Not only the context of the immediate Bible passage but also the context of the book, and of the Bible, of the culture and time period in which it was written and the culture and time period in which it is trying to be understood

Oh,but I do consider all of these things.A spirit was not always considered a disembodied entity as you appear to believe.I'm also aware of other Scripture where the LORD sent an evil spirit and consider how it was used.I gather all this through English,context,and it's uses in other parts of the Bible.If I must then I study from where it was translated.When I read the Bible I do so with humility that grants an open-mind,clear of preconceived ideas,in order that the Holy Spirit may guide me to understanding,yet here you are labeling me a "proof text literalist".But why? Why must you label me? Is it that you can not argue against my understanding of 1 Samuel 16:14 or the understanding of Bible translators? I was very interested to see how according to the Bible,the English in context,or even the Hebrew that you could show me how my understanding was in error,but before I asked, you posted this:

Ellen White says: Saul gave himself up to the control of the wicked spirit that ruled over him

With this quote you showed me that your understanding of 1 Samuel 16:14 is not dependent upon your understanding of the Bible ,the context of English/Hebrew ,culture,etc.but is based on your understanding of a single comment by Ellen White.

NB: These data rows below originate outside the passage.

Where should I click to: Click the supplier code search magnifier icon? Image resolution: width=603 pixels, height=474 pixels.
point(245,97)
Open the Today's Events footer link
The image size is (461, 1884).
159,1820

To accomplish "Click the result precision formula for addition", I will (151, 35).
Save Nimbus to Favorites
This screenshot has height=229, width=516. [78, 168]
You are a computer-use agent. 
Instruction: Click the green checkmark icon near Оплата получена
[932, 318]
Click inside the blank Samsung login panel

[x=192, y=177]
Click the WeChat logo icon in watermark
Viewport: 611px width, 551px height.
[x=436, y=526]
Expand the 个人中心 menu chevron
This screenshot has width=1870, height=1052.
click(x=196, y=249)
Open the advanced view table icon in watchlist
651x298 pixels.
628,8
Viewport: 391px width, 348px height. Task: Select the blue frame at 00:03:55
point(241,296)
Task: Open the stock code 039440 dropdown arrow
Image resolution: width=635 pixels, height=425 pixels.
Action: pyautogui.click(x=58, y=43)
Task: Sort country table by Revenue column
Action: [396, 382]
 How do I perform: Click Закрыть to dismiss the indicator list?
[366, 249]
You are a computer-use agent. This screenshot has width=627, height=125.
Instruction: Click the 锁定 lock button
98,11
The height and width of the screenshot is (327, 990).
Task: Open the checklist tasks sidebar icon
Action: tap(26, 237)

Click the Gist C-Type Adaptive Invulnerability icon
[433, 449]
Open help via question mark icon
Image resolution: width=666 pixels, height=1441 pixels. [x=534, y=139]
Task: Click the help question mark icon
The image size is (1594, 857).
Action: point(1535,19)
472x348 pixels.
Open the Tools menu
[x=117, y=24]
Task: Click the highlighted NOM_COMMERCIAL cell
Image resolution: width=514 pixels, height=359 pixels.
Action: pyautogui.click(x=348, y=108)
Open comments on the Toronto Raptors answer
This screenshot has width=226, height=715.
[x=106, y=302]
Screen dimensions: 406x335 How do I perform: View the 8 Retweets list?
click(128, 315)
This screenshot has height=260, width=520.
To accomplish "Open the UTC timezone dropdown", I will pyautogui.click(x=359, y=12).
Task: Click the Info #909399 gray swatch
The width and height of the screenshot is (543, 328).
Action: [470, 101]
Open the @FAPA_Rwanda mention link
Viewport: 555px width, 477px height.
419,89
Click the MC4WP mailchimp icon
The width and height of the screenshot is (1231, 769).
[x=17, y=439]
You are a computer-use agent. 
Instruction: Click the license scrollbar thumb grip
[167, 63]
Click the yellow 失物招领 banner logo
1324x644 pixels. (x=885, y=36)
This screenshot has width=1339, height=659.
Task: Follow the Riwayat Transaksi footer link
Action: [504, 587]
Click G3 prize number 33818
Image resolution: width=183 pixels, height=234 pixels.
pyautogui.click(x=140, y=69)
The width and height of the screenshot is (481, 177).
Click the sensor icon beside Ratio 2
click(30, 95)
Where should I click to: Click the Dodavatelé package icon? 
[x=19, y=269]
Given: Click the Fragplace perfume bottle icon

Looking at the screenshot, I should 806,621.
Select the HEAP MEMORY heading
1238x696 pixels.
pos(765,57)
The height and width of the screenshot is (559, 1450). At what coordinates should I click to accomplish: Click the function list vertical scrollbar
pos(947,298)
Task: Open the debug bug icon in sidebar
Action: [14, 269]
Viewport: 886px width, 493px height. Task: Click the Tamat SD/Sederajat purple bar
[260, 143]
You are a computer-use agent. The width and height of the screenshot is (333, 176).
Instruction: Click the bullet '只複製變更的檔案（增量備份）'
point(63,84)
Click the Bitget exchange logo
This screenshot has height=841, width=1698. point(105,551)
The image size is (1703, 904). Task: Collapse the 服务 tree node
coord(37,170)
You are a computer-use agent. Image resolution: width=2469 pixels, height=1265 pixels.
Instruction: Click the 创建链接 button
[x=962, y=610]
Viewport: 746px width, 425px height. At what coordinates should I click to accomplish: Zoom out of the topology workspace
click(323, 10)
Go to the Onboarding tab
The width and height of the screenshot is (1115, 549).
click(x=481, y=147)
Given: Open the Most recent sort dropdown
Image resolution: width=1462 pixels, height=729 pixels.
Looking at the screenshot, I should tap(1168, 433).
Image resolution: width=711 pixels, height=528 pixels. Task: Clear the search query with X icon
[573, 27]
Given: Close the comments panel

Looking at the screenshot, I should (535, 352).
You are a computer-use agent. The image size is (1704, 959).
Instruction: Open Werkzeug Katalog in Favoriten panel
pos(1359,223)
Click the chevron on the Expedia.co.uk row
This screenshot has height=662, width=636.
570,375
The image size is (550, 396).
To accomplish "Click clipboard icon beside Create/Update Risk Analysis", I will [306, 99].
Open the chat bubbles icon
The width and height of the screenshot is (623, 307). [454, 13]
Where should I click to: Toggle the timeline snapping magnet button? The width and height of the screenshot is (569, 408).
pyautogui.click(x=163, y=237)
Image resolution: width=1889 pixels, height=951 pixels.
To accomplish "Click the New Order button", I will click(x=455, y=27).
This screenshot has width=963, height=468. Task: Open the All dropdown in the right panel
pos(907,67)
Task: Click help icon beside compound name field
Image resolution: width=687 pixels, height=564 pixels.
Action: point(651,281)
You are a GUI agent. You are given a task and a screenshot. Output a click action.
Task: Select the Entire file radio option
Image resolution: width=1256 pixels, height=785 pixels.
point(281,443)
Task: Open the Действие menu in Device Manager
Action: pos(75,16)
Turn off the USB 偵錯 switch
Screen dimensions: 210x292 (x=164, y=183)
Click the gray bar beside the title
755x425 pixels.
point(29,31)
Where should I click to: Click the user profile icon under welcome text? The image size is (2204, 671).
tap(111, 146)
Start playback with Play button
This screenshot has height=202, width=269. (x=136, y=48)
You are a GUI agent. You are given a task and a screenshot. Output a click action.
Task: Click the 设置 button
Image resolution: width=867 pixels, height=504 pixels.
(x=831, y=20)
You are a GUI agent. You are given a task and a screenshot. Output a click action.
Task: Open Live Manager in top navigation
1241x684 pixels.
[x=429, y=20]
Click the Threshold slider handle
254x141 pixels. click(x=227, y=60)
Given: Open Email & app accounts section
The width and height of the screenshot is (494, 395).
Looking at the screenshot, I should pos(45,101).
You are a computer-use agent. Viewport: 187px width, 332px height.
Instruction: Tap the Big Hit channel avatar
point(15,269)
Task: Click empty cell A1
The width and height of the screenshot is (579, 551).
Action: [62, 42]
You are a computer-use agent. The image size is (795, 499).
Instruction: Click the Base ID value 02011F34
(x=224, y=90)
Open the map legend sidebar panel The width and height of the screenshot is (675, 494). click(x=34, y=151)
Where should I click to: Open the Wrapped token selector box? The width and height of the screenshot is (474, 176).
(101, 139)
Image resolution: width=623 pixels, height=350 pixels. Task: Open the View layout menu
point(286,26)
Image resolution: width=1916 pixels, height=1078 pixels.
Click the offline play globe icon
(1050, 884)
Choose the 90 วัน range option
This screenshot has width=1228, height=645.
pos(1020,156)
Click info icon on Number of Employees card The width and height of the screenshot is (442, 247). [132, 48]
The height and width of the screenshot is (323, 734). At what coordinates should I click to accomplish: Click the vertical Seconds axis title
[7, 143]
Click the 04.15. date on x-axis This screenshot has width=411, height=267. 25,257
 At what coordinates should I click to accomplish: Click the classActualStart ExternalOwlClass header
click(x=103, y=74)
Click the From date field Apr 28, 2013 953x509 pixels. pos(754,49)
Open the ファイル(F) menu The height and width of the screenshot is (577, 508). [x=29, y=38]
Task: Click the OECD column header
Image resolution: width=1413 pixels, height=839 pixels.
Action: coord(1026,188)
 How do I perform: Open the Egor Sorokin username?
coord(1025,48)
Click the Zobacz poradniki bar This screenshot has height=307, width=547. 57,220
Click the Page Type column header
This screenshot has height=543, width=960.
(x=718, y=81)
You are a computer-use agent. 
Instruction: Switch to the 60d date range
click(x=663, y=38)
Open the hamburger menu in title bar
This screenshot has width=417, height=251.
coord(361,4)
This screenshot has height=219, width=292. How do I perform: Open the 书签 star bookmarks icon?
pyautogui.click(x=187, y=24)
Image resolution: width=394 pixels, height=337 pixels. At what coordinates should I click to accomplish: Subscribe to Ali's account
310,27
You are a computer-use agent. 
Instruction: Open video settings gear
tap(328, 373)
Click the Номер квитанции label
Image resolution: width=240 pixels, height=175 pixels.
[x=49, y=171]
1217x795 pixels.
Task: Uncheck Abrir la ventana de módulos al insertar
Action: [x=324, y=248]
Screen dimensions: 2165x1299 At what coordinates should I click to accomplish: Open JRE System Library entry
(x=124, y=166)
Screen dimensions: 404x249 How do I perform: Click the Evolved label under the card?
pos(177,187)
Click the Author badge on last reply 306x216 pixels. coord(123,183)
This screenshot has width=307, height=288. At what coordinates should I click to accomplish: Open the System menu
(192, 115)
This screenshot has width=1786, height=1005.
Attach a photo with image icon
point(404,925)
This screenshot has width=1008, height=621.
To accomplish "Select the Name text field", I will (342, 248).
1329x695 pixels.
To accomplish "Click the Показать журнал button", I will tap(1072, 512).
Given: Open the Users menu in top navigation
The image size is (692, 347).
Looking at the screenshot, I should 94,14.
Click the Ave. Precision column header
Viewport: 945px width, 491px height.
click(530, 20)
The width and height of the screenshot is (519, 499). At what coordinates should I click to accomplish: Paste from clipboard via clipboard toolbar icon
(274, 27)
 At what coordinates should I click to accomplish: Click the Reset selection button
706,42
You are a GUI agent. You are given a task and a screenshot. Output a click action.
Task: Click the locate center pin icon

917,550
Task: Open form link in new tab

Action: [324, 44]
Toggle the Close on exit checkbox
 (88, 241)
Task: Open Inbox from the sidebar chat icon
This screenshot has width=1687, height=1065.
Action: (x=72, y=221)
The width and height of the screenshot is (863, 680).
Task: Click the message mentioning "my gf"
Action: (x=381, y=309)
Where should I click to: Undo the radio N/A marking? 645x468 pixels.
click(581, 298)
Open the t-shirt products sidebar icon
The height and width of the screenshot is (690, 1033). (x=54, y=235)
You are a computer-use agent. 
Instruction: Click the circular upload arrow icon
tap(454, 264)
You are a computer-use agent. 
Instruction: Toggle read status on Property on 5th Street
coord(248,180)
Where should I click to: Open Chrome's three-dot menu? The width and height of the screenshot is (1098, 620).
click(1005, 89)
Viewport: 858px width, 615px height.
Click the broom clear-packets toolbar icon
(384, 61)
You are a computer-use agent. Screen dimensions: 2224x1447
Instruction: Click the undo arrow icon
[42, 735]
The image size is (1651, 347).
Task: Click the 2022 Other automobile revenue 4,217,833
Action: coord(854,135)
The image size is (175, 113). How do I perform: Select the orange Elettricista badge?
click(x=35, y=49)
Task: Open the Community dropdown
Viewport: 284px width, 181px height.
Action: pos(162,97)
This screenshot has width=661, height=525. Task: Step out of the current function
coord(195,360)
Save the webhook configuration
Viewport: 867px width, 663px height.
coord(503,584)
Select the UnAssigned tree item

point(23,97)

Patriarchs and Prophets 650.3-650.4

Saul opened his heart to the spirit of jealousy by which his soul was poisoned. Notwithstanding the lessons which he had received from the prophet Samuel, instructing him that God would accomplish whatsoever He chose, and that no one could hinder it, the king made it evident that he had no true knowledge of the plans or power of God. The monarch of Israel was opposing his will to the will of the Infinite One. Saul had not learned, while ruling the kingdom of Israel, that he should rule his own spirit. He allowed his impulses to control his judgment, until he was plunged into a fury of passion. He had paroxysms of rage, when he was ready to take the life of any who dared oppose his will. From this frenzy he would pass into a state of despondency and self-contempt, and remorse would take possession of his soul.

He loved to hear David play upon his harp, and the evil spirit seemed to be charmed away for the time; but one day when the youth was ministering before him, and bringing sweet music from his instrument, accompanying his voice as he sang the

praises of God, Saul suddenly threw his spear at the musician, for the purpose of putting an end to his life. David was preserved by the interposition of God, and without injury fled from the rage of the maddened king

Now let's put Ellen White in context.Here she explains the "evil spirit".


No,but an aspect of the spirit is being described,which led to rage and Saul trying to pin David to the wall with a spear.

What she speaks of is here:

1 Samuel 18:8-10

And Saul was very angry, and this saying displeased him. He said, “They have ascribed to David ten thousands, and to me they have ascribed thousands, and what more can he have but the kingdom?” And Saul eyed David from that day on.

10 The next day a harmful spirit from God rushed upon Saul, and he raved within his house while David was playing the lyre, as he did day by day. Saul had his spear in his hand. 11 And Saul hurled the spear, for he thought, “I will pin David to the wall.” But David evaded him twice.